● Selected text
# Open3DForge — Full Build Plan

> **Project:** Personal image-to-game-ready 3D asset pipeline
> **Owner:** Basel · Solo dev for "What Remains" (UE5.7)
> **Hosting:** Single HF Pro Space, ZeroGPU H200, 25 min/day quota
> **SDK:** Gradio 6.x (currently 6.14.0)
> **Repo:** `Reverb/open3dforge`

---

## Architectural Decisions (Locked In)

These were debated and decided during early development. Don't relitigate them mid-build.

1. **One Space, not multiple.** Option B: vendor TRELLIS.2 + Hunyuan3D-2 + UniRig into this Space rather than orchestrating across multiple Spaces via `gradio_client`. Larger repo, but single deployment, no inter-Space latency, no auth juggling.

2. **HF Space only, no local fallback.** Don't build a path for running on the RTX 4070. Quota is enough for personal use.

3. **Gradio 6.x.** Match the `sdk_version` in `README.md`. No upper bound in `requirements.txt`.

4. **UE5-first export defaults.** DirectX normals, ORM packing, cm units, Z-up, `SM_/SK_/T_` naming.

● What the task requires
Carry on the build plan for Open3DForge from the point where it stops.

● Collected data
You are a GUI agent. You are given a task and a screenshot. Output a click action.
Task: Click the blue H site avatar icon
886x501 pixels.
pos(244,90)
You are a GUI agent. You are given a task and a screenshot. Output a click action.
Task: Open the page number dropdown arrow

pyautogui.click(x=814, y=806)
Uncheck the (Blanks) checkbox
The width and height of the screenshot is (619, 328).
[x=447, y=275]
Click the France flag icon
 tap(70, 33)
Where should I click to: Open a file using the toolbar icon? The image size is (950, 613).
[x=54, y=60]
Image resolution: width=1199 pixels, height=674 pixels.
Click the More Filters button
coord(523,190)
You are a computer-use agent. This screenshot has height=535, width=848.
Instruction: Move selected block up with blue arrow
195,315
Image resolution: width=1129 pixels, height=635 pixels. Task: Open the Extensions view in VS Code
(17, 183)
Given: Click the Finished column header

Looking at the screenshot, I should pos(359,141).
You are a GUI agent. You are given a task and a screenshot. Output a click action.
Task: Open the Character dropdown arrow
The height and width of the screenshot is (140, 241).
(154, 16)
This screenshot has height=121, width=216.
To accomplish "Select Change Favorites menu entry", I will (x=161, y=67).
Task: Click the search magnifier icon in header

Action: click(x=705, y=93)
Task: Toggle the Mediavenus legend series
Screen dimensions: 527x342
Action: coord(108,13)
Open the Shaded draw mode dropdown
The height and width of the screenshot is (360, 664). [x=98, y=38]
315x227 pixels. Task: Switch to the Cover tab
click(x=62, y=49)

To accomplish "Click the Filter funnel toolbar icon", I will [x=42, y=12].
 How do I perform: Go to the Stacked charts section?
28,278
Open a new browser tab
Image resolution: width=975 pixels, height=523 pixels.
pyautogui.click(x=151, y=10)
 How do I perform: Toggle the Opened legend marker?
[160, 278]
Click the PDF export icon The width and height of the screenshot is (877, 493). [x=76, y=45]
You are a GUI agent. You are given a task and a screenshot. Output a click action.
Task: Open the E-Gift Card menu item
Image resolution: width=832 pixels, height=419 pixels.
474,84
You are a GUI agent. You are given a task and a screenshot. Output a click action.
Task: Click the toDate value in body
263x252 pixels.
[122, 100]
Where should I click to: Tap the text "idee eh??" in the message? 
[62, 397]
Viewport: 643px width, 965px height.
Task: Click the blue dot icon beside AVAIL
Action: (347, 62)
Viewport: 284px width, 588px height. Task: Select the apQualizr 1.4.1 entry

● Response to the task
5. **Drop the custom website.** Standard Gradio tabs. `gradio.Server` is not worth the work for one user.

6. **Drop CHORD.** Research-only license. Use TRELLIS.2's own metallic/roughness volume attributes instead, which are already correct and license-compatible.

7. **nvdiffrast for all baking.** Not Blender headless. Fast (~2-5s per bake), GPU-based, fits inside `@spaces.GPU`, no apt install needed beyond what TRELLIS already requires.

8. **Solo-user workspace pattern.** One `workspace/current/` folder. No session IDs, no multi-tenancy.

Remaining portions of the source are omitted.